> _WORK TO BE COMPLETED_
Look through the listing below, find every line with the string "Entrada", and copy it.

> _MATERIAL FOR THIS EXERCISE_
---+---
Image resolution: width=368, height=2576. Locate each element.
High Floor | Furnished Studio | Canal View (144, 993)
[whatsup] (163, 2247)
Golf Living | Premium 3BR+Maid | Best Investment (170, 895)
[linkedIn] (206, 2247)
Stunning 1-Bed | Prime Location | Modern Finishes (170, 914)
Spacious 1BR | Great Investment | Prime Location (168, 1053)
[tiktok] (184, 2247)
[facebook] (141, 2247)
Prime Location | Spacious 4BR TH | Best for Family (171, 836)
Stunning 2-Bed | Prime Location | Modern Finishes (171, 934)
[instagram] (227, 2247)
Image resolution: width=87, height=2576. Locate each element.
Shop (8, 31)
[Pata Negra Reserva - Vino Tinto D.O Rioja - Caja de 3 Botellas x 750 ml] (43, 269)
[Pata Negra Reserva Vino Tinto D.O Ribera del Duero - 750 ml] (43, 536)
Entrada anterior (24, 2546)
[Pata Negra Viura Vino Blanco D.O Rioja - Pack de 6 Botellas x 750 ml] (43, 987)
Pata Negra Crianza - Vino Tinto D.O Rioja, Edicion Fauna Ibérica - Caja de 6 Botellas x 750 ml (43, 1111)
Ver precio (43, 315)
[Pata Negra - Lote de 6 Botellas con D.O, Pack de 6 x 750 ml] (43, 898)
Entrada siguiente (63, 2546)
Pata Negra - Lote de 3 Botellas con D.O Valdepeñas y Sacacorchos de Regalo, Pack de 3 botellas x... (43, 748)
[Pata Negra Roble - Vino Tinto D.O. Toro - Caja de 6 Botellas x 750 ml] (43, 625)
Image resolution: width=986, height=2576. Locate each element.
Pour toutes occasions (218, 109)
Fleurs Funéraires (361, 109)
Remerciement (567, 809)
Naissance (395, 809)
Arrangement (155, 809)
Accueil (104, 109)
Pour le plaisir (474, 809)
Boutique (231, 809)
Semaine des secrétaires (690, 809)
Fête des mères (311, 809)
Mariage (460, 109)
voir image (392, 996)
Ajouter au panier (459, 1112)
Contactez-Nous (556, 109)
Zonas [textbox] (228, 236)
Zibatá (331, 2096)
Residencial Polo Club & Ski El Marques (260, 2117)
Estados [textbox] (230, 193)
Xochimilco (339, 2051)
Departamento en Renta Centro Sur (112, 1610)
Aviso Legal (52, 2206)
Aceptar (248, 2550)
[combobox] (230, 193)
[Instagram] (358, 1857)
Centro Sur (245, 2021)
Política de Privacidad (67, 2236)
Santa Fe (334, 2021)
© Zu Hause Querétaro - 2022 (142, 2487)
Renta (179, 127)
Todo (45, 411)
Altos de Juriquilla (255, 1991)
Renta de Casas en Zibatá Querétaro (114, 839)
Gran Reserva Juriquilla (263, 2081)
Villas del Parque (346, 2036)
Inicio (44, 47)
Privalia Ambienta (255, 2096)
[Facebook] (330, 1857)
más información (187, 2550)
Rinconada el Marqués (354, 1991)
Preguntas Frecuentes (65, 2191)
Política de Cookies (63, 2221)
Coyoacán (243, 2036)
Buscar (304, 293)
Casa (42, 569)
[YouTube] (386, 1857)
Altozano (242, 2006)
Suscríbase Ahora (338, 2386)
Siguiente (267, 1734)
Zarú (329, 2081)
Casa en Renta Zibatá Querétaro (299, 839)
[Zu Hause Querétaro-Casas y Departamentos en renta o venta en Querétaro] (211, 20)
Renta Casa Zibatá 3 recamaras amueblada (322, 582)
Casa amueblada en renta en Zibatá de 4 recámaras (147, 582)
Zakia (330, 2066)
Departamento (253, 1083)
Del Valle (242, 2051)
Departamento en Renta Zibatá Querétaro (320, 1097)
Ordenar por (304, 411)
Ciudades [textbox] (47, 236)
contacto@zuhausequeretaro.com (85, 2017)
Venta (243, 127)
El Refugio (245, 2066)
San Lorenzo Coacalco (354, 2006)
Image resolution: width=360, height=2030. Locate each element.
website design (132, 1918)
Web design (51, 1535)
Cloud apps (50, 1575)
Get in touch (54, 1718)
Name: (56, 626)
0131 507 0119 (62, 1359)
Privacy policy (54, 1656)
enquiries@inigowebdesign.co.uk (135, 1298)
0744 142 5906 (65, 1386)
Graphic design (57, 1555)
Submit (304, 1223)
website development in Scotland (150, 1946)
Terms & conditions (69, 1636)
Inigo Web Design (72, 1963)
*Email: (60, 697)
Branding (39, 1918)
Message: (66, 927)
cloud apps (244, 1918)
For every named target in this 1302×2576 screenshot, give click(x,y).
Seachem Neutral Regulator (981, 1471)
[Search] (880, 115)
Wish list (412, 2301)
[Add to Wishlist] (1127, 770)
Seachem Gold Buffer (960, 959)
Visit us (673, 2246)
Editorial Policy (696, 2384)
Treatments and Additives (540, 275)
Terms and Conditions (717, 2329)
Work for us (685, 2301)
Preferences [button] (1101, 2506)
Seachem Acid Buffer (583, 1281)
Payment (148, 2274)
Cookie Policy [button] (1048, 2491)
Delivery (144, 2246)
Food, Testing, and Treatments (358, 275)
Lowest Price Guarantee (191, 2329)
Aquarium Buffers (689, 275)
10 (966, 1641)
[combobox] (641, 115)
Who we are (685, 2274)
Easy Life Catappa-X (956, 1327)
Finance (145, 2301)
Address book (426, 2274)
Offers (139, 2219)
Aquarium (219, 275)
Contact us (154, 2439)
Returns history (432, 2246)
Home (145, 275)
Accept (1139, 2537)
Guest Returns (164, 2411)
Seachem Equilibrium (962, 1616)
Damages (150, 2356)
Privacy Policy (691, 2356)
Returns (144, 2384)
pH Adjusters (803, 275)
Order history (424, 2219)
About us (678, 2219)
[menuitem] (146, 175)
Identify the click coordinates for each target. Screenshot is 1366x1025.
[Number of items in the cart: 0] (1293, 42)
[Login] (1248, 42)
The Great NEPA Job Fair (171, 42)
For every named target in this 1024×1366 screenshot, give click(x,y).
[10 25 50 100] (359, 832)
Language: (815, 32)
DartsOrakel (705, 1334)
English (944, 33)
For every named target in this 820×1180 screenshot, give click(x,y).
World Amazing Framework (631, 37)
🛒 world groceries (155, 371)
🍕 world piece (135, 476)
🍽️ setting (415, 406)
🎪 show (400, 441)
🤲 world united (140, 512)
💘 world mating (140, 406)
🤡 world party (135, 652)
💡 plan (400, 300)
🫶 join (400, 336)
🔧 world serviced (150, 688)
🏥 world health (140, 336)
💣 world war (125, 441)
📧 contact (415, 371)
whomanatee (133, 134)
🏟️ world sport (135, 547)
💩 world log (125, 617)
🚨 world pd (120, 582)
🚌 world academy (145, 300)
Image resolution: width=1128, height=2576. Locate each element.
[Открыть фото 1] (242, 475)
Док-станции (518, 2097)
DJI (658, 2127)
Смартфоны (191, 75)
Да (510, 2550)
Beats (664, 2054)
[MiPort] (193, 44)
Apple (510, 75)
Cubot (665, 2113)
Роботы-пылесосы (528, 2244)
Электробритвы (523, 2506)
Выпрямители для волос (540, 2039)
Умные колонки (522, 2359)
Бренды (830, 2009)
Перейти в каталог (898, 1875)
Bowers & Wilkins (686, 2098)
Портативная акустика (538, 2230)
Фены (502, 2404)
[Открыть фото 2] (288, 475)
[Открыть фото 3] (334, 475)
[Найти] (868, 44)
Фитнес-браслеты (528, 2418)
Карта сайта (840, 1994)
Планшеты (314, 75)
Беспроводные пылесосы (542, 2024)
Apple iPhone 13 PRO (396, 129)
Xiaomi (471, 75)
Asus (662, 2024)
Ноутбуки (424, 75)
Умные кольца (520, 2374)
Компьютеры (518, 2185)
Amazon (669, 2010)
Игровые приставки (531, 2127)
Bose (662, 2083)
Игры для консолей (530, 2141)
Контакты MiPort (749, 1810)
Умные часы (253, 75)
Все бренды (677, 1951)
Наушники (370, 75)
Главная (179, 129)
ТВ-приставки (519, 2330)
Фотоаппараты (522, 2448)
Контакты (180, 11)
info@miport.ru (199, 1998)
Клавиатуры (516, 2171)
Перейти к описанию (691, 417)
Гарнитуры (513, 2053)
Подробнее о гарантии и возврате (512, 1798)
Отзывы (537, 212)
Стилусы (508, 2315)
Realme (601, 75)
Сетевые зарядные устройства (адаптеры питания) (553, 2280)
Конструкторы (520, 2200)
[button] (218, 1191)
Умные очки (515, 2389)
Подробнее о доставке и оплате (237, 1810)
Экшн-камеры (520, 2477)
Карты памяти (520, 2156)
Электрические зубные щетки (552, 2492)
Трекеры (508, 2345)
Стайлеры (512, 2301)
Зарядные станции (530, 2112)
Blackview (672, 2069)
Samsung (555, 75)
---+---
> _WRITTEN RESPONSE_
Entrada anterior (24, 2546)
Entrada siguiente (63, 2546)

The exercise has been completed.